DATA FOR THIS EXERCISE: Begin
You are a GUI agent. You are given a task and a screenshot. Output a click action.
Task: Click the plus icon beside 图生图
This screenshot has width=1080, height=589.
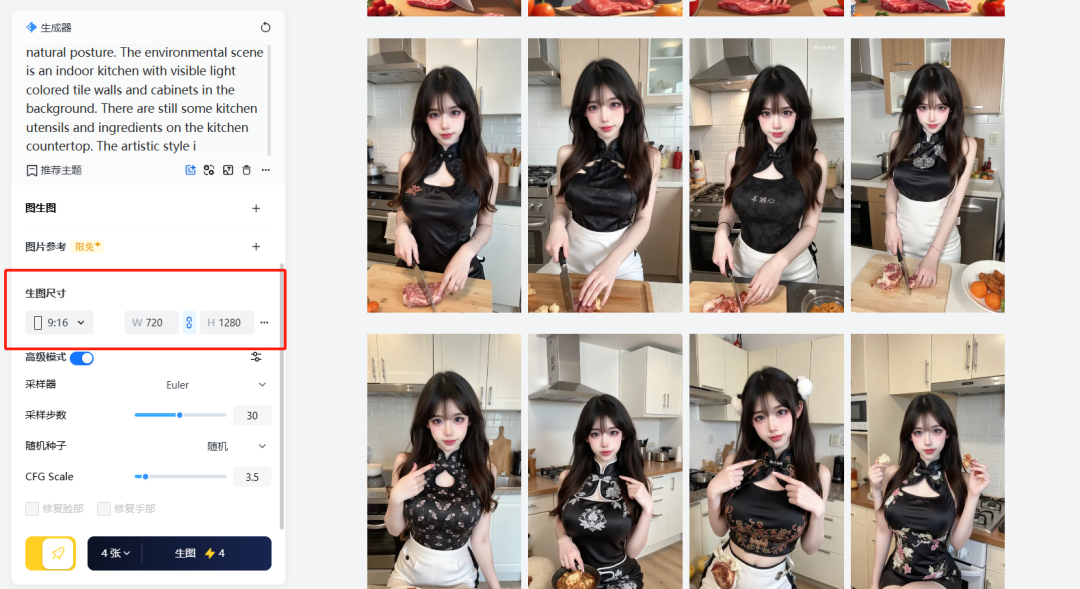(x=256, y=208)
DATA FOR THIS EXERCISE: End
DATA FOR THIS EXERCISE: Begin
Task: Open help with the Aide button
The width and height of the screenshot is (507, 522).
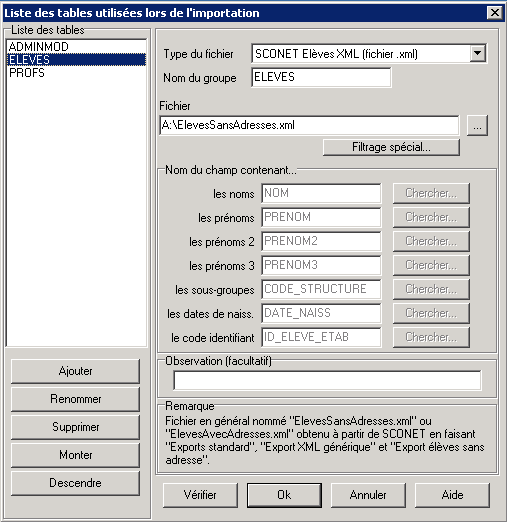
DATA FOR THIS EXERCISE: End
PROBLEM TO WORK ON
Your task is to restate, word for word, only those lines above that fall between the line holding "Task: Open help with the Aide button" and the line holding "The width and", inclusive.

EXERCISE RESPONSE
Task: Open help with the Aide button
The width and height of the screenshot is (507, 522).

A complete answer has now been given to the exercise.